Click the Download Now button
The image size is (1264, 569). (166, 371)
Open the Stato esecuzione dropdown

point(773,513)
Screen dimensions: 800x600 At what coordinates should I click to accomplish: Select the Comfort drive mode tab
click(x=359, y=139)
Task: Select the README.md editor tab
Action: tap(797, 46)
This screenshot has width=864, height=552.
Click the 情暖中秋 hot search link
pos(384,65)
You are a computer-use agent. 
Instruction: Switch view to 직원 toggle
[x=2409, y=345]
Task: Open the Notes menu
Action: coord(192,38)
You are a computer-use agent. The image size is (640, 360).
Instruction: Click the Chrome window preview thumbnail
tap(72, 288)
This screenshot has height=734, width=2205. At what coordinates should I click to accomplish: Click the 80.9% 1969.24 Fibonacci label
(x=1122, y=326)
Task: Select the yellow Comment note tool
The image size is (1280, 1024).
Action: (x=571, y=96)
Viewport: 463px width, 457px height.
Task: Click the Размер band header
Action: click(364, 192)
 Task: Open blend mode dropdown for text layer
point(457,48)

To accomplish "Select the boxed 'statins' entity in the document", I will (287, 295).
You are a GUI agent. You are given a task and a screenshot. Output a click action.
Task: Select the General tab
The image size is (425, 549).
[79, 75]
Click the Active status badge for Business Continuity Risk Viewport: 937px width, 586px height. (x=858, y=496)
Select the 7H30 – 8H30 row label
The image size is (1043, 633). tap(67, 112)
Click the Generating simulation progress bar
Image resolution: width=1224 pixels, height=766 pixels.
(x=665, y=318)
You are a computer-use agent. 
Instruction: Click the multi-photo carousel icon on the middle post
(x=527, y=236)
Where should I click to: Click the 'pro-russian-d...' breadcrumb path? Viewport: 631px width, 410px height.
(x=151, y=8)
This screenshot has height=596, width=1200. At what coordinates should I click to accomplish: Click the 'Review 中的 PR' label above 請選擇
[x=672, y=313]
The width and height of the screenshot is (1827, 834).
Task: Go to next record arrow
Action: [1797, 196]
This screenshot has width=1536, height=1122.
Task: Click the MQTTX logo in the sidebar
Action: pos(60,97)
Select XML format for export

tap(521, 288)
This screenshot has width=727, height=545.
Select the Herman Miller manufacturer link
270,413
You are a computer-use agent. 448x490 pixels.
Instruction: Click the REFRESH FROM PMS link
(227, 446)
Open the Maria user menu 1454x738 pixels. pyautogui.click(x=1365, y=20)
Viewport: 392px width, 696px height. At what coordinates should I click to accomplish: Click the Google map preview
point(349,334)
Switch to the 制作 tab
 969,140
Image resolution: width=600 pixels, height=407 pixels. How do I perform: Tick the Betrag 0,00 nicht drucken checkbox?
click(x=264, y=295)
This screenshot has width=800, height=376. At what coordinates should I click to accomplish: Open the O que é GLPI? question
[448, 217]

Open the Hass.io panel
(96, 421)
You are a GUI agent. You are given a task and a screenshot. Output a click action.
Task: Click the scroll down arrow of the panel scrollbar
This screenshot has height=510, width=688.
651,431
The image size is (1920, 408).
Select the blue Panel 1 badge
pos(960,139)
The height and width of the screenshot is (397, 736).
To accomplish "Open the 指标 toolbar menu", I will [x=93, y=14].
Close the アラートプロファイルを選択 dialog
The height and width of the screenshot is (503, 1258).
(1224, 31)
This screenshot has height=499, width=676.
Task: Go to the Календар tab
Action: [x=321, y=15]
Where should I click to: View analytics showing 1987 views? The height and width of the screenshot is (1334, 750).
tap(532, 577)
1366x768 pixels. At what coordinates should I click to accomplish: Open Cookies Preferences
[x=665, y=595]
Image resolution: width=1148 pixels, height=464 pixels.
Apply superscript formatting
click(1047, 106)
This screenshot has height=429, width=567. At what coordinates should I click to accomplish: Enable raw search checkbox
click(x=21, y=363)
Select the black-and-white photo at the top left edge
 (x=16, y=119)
______________________________
→ **Work order**: From the records above, copy each line where the word "computer" can be found.

→ **Output of the task**:
You are a computer-use agent. 
You are a computer-use agent. The image size is (640, 360).
You are a computer-use agent. 
You are a computer-use agent. 448x490 pixels.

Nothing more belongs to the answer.